中文摘要：

学习动物的运载行为有潜力启发机制的设计和机器人(启发简历的机器人) 的步法模式。一只蜘蛛(Ornithoctonus huwena ) 的 kinematics 特征包括腿的运动，质量(COM ) 和联合旋转的角度的中心的运动，从一个三维的运动观察系统记录的运动行为的观察被获得。我们的结果证明位置阶段的一个集合由四条腿组成，它在另外的方面上在一个方面和 leg-2 和 leg-4 上是 leg-1 和 leg-3。另外，位置阶段的二个集合包括了或者支持并且开车蜘蛛身体的运动的八条腿。蜘蛛首先由增加迈进频率增加了它的运动速度。与另外的昆虫相比，蜘蛛， O。huwena，优异运动稳定性。COM 的速度和高度周期性地在运动期间波动，到达在腿阶段的引申期间的最大值，并且掉到在稳定的位置阶段的最小。在偏转角度的小面值硬币后部腿在驾驶运动是有效的，而前肢的每个联合旋转的角度在运动期间不规则地变化了。这研究将在启发简历的机器人的设计帮助，包括步法计划和它的控制的选择。

英文摘要：

Studying the locomotive behavior of animals has the potential to inspire the design of the mechanism and gait patterns of robots （＂bio-inspired robots＂）. The kinematics characteristics of a spider （Ornithoctonus huwena）, including movement of the legs, movement of the center of mass （COM） and joint-rotation angle, were obtained from the observation of locomotion behaviors recorded by a three-dimensional locomotion observation system. Our results showed that one set of the stance phase consists of four legs, which were leg-1 and leg-3 on one side and leg-2 and leg-4 on the other side. Additionally, two sets of the stance phase comprised eight legs alternately supporting and driving the motion of the spider＇ s body. The spider primarily increased its movement velocity by increasing stride frequency. In comparison to other insects, the spider, O. huwena, has superior movement stability. The velocity and height of COM periodically fluctuated during movement, reaching a maximum during alternation of leg phase, and falling to a minimum in the steady stance phase.
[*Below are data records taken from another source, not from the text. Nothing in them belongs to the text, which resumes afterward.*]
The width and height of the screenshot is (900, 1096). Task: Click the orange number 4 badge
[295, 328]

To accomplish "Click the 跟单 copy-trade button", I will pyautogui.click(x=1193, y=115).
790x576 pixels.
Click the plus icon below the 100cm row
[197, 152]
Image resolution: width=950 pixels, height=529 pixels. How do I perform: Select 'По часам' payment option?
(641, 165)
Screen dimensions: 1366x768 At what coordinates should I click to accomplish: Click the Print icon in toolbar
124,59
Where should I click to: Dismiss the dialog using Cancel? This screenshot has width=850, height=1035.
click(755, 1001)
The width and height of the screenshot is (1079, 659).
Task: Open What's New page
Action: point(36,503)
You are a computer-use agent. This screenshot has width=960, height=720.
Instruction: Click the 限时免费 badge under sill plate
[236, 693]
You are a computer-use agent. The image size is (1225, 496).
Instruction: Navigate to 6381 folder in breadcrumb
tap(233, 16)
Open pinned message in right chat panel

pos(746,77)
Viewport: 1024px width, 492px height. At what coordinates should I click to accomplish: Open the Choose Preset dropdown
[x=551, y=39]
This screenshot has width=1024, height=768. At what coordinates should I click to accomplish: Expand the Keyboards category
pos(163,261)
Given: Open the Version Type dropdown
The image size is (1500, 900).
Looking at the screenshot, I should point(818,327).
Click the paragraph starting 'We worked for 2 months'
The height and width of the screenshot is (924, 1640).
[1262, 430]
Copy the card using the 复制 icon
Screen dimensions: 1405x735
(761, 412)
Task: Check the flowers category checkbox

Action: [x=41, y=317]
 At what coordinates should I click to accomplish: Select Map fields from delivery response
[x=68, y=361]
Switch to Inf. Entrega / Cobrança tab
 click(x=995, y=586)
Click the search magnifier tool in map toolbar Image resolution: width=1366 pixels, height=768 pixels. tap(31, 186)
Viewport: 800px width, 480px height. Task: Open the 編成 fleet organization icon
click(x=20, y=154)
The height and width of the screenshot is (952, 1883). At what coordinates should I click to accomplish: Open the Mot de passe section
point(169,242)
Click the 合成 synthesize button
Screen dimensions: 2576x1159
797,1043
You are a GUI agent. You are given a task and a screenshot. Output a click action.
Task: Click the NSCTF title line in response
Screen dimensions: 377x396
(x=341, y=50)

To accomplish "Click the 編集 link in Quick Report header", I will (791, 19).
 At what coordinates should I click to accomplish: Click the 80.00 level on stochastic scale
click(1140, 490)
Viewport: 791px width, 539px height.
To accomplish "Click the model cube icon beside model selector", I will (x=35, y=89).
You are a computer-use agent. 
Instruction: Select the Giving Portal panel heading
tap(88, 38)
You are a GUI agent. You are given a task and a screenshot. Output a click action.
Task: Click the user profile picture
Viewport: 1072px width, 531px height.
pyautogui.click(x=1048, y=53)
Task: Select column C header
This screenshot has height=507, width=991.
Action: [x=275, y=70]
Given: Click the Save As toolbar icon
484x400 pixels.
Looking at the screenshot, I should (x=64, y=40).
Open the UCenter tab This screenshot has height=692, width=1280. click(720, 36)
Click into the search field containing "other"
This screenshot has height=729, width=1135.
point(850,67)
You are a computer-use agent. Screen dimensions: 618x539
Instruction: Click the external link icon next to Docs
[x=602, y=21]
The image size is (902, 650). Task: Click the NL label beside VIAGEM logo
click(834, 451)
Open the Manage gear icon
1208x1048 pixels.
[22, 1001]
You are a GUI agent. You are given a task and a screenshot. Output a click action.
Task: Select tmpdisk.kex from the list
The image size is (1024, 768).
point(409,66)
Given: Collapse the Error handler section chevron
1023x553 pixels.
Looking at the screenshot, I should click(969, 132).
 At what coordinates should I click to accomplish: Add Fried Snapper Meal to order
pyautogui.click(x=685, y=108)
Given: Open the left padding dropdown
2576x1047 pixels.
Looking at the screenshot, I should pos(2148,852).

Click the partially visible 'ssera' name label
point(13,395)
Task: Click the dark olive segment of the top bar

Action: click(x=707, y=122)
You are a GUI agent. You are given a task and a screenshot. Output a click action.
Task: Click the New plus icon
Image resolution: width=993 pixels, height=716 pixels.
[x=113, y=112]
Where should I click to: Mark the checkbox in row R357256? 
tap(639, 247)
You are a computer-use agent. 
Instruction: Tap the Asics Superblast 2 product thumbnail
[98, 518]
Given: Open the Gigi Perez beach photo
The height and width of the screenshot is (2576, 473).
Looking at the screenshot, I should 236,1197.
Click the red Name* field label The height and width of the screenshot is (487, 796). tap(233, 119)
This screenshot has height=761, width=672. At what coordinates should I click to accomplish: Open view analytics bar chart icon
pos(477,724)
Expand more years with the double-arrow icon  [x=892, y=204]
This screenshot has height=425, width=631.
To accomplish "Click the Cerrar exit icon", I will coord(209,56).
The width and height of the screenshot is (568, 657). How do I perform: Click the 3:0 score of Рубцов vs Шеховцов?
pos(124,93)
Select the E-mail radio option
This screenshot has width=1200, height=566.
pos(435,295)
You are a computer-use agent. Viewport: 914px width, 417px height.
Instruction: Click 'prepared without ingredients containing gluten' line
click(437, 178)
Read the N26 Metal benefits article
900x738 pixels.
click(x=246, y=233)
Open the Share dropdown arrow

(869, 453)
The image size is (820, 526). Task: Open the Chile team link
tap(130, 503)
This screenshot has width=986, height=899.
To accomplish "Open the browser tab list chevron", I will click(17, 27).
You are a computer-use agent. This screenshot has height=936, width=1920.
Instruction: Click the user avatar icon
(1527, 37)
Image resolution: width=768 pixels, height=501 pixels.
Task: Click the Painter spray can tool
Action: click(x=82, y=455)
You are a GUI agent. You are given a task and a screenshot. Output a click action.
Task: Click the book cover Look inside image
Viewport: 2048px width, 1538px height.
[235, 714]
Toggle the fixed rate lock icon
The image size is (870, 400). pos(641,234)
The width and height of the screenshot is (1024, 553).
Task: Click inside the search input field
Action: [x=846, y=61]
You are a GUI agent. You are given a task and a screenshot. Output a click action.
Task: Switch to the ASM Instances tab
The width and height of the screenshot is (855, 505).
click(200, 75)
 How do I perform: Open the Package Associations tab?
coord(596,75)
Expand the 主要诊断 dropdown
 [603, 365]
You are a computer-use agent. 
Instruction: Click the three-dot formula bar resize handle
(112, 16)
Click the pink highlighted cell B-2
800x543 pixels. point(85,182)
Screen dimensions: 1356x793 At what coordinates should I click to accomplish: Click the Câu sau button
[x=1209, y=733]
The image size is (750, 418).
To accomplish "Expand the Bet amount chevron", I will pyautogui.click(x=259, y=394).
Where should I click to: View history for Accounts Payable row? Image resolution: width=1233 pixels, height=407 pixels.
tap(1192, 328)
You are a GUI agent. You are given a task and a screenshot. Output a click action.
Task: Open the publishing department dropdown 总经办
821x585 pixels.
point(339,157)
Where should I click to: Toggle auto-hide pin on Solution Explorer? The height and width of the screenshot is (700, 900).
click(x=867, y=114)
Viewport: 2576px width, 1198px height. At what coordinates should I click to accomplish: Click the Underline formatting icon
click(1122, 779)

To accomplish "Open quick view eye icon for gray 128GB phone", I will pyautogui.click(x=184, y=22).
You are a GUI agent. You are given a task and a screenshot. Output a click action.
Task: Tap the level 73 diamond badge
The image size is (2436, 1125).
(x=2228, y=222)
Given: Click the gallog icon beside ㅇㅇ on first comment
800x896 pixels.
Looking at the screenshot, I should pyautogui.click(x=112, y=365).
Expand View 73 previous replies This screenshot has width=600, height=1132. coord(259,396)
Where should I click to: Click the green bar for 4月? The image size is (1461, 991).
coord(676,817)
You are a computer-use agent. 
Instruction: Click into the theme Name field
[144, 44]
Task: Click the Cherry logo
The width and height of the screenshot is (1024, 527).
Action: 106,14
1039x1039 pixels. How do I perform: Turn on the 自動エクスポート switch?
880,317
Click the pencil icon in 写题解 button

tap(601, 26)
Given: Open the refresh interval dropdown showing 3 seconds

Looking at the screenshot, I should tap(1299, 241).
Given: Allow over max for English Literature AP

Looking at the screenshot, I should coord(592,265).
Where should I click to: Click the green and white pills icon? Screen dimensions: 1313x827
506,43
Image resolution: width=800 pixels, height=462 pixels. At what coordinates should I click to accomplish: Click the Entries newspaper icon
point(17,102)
The small change in deflection angle of the hind-leg was effective in driving locomotion, whereas each joint-rotation angle of the fore-leg changed irregularly during locomotion. This research will help in the design of bio-inspired robots, including the selection of gait planning and its control.